Seth Kulick and Ann Bies
A TAG-derived Database for Treebank Search and Parser Analysis
TAG+10: 10th International Workshop on Tree Adjoining Grammars and Related Formalisms, New Haven, CT, June 10-12, 2010
https://papers.ldc.upenn.edu/TAG2010/tag-paper-correct.pdf

Lead annotators for this project were Justin Mott and Colin Warner.
Additional annotators were John Laury, Myke Eggers, Jonathan
Gress-Wright, and Arrick Lanfranchi.

3. Source Data Profile

3.1 Data Selection Process

Data was selected for this ECTB treebank annotation in order to
maximize multiple annotations.  The Chinese source data for these
files has been SU-annotated, treebanked, and translated into English.

3.2 Data Sources and Epochs

The data consists of English translations of Chinese source data
discussion forum text from various sources collected by LDC in 2011
and 2012.  The Chinese source data has been released as BOLT Chinese
Discussion Forums (LDC2016T05), the Chinese-English word alignment
data has been released as BOLT Chinese-English Word Alignment and Tagging
(LDC2016T19) and the Chinese Treebank of the Chinese data has been
released as part of Chinese Treebank 9.0 (LDC2016T13).

4. Annotated Data Profile

This data consists of 147,432 tokens/words (145,221 tokens after
translation alternates are removed) in 148 files of discussion forum
text from various sources translated from Chinese to English, all of
which have been annotated for word-level tokenization, part-of-speech,
and syntactic structure.

The source files in
data/translation-alternates-included/source_ascii-engtext consist of
only the English text that is being treebanked.  This text was
extracted from files of the same name from the translation releases.
All annotation content is contained within <en=#> metadata tags.

5. Directory Structure

A listing of all of the files in this release can be found in
docs/file.tbl.  A listing of the base data filenames can be found in
docs/file.ids.

The directory structure is as follows:

./docs -- documentation files for this release.
./data/translation-alternates-included/source_ascii-engtext -- the 
     English text extracted from the translation files.  These files 
     include both literal and fluent translation alternates.
./data/translation-alternates-included/ag_xml -- the annotation files 
     in AG format, including all POS and treebank annotation as well 
     as any comments from the annotators.  These files include both 
     literal and fluent translation alternates.
./data/translation-alternates-included/penntree -- the annotation 
     files in Penn Treebank bracketed list style.  These files include 
     both literal and fluent translation alternates, annotated as 
     discussed above.
./data/translation-alternates-removed/penntree -- the annotation
     files in Penn Treebank bracketed list style.  These files do 
     NOT include the literal translation alternates.  These trees 
     include only the fluent translation alternates.  The META nodes 
     containing the literal translation alternates have been removed 
     from these trees, as discussed above.
./dtds -- contains dtds for xml files.

6. File Format Description

6.1 *.txt (in data/translation-alternates-included/source_ascii-engtext)

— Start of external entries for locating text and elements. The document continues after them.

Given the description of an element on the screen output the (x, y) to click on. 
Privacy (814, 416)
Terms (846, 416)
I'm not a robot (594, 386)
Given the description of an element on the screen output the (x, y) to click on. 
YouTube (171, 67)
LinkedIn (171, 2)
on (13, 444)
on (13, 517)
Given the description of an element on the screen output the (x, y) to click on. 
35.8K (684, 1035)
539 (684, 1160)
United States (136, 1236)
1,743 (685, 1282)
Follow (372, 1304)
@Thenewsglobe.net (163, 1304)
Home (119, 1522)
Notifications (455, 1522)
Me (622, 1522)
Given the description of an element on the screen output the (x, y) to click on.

SU level tokens are separated by line breaks, and introduced by <en=#>
delimiters.

Only round brackets, "(" and ")", are converted to -LRB-/-RRB- form,
and any html character codes have been converted to their
corresponding characters.

Bracket representation is as follows:

() are represented as -LRB- and -RRB- in the .tree files (this
includes emoticons like :--RRB- )

[] {} <> and all other brackets are unchanged.

6.2 *.xml (in data/translation-alternates-included/ag_xml/)

TreeEditor .xml stand-off annotation files.  These files contain only
the POS and Treebank annotations and reference the source files in
data/translation-alternates-included/source_ascii-engtext by character
offset.

6.3 *.tree (in data/translation-alternates-included/penntree/ and in
data/translation-alternates-removed/penntree)

Bracketed tree files following the basic form (NODE (TAG token)).  Each
SU is surrounded by a pair of unlabeled parentheses.  Sample:

( (S (NP-SBJ (PRP I)) (VP (MD 'll) (VP (VB post) (NP (NP (NNS highlights)) (PP (IN from) (NP (DT the) (NN opinion) (CC and) (NNS dissents)))) (SBAR-TMP (WHADVP-9 (WRB when)) (S (NP-SBJ (PRP I)) (VP (VBP 'm) (ADJP-PRD (JJ finished)) (ADVP-TMP-9 (-NONE- *T*))))))) (. .)) )

Usually this means that a pair of unlabeled parentheses surrounds each
sentence, but for SUs containing more than one sentence, the pair of
unlabeled parentheses will contain all necessary top level sentences.

7. Data Validation

automatic tokenization => human correction of tokenization =>
automatic pre-tag => human correction and annotation of Part-of-Speech
=> insertion of META nodes and S nodes for SUs with multiple sentences
=> automatic pre-parse => human correction and annotation of syntactic
structure => QC correction, search-based => additional QC correction,
KBM-based

The first QC process consists of a series of specific searches for
approximately 200 types of potential inconsistency and parser or
annotation error.  Any errors found in these searches were hand
corrected.

We have added an additional QC process that identifies repeated text
and structures, and flags non-matching annotations.  Annotation errors
found in this way have been manually corrected.  See Section 2.2 above
for references to papers that describe this process.

8. DTDs

The DTD files for the AG are kept in
data/translation-alternates-included/ag_xml, as well as in the dtds/
directory.

9. Copyright Information

Portions (c) 2012-2019 Trustees of the University of Pennsylvania

10. Contact Information

Contact info for key project personnel:
Ann Bies, Senior Research Coordinator, Linguistic Data Consortium,
bies@ldc.upenn.edu

11. Update Log

This index was updated on January 24, 2019 by Seth Kulick